Exercise aim –
Pick out each line of the listing below that contains the word "width", treating uppercase and lowercase as different.

Text and item location entries
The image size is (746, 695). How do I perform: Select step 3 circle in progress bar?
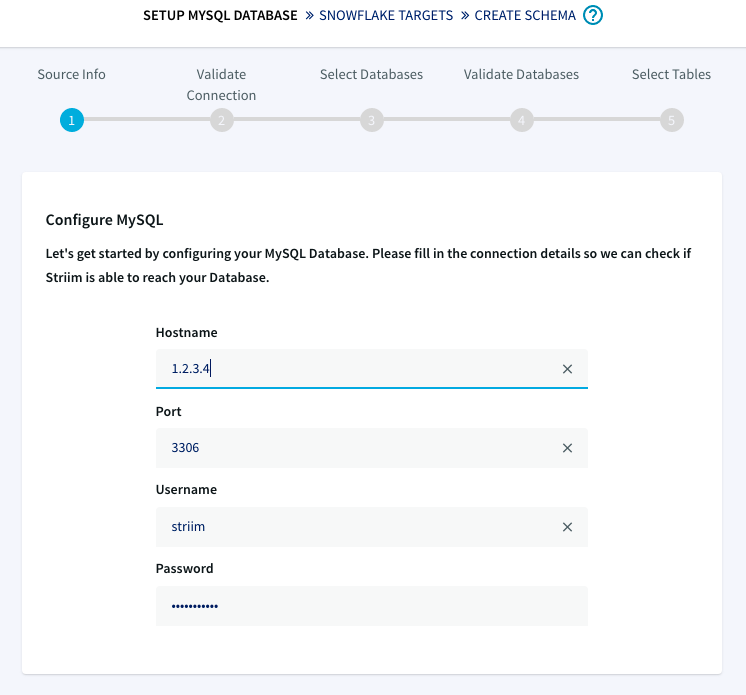(372, 120)
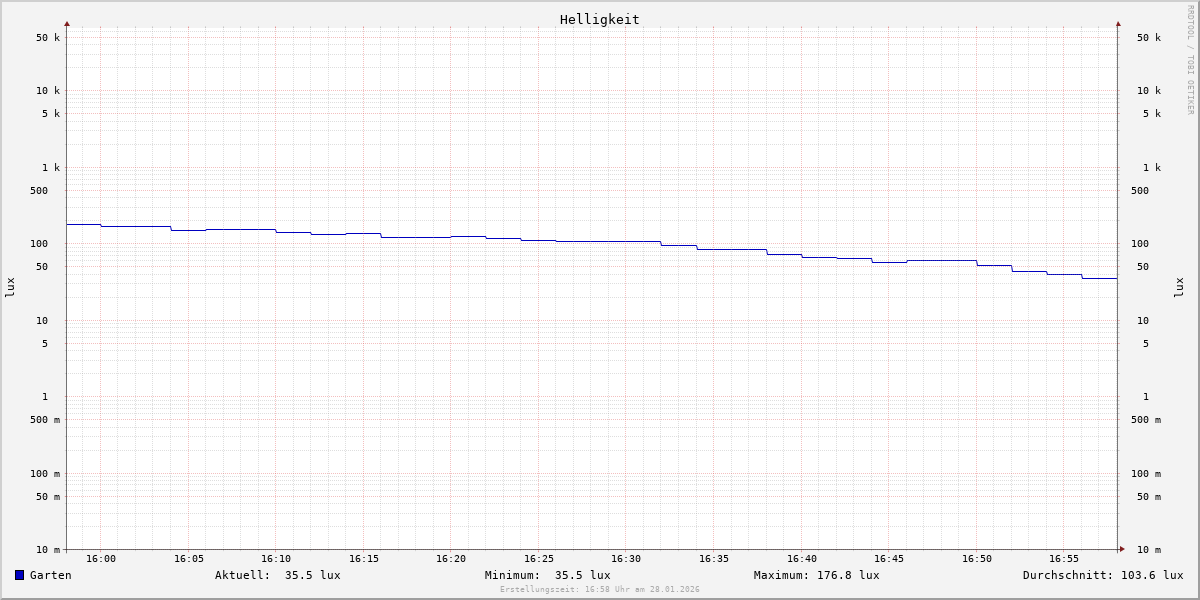Select the Garten legend label
Viewport: 1200px width, 600px height.
(x=50, y=575)
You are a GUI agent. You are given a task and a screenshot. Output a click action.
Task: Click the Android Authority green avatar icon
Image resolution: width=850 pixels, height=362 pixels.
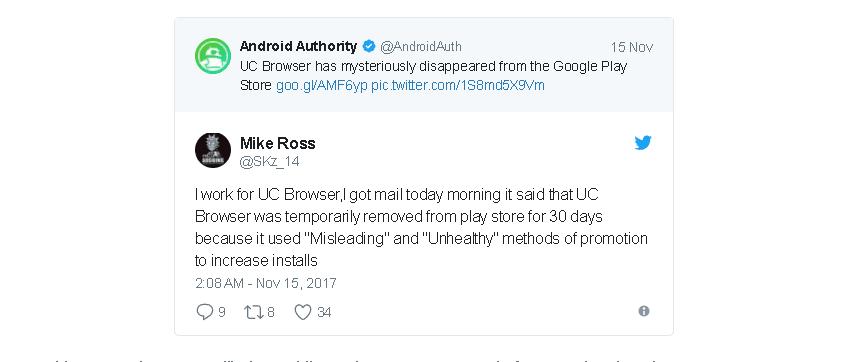pyautogui.click(x=212, y=56)

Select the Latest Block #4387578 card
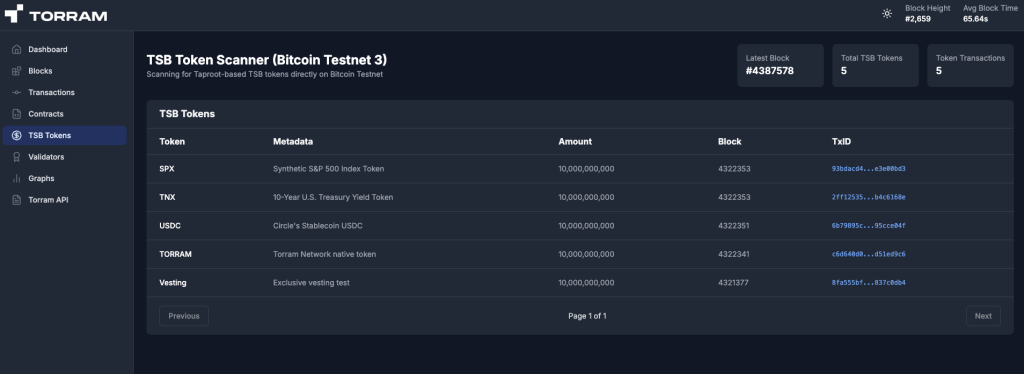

Written response –
Viewport: 1200px width, 600px height.
Image resolution: width=850 pixels, height=362 pixels.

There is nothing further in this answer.